Dicha percepción proviene de que han sido víctimas o testigos o han sabido de actos criminales, el 65.4 por ciento han sido testigos de consumo de alcohol en calles, 44.2 han presenciado consumo de drogas en lugares públicos, 64.7 por ciento han visto robos o asaltos, mientras que el 40 por ciento han identificado disparos de armas de fuego.

Ese inquietante panorama ha llevado a los mexicanos a cambiar su forma de vida, incluso más del 60 por ciento han dejado de portar objetos de valor; más de la mitad han prohibido que los menores salgan de las viviendas, y otro tanto ha dejado de caminar por las noches alrededor del sitio donde vive o sentarse a la puerta de su vivienda.
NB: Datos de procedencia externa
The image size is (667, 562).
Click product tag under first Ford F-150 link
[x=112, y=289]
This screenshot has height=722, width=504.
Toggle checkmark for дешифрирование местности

Es deseable que ese temor no se manifieste durante el ejercicio democrático que será elegir a titulares de más de tres mil 400 cargos públicos a escalas federal y local.

Si bien por conducto de diferentes medios, gran parte de los mexicanos nos enteramos del bajo nivel de seguridad que impera en el país, y el temor pudiera llegar a magnificar la condición real, no se hace a un lado la necesidad de que se implementen políticas públicas con estrategias nuevas diseñadas a lidiar con la delincuencia y acabar con la inseguridad y la violencia, que puedan redundar a favor del desarrollo.

Es dable decir que es más fácil escribirlo que hacerlo, pero los candidatos tienen ardua labor frente al tema, como es mejorar las condiciones para la denuncia de los delitos, capacitarse a las corporaciones policiacas preventivas y de investigación y someterlas a controles de confianza estrictos, a la vez de mayores emolumentos y modificaciones a las leyes relativas a medidas cautelares y al sistema penitenciario, entre otras tantas acciones que pueden proporcionar seguridad y aumentar la percepción de la misma.

Hay muchas cosas por hacer y, sin duda, quien presente propuestas factibles al respecto, sumará grandes simpatizantes a su causa, sin que importen los colores que represente, puntualiza el magistrado Élfego Bautista Pardo, en su análisis magistral Así es el Derecho.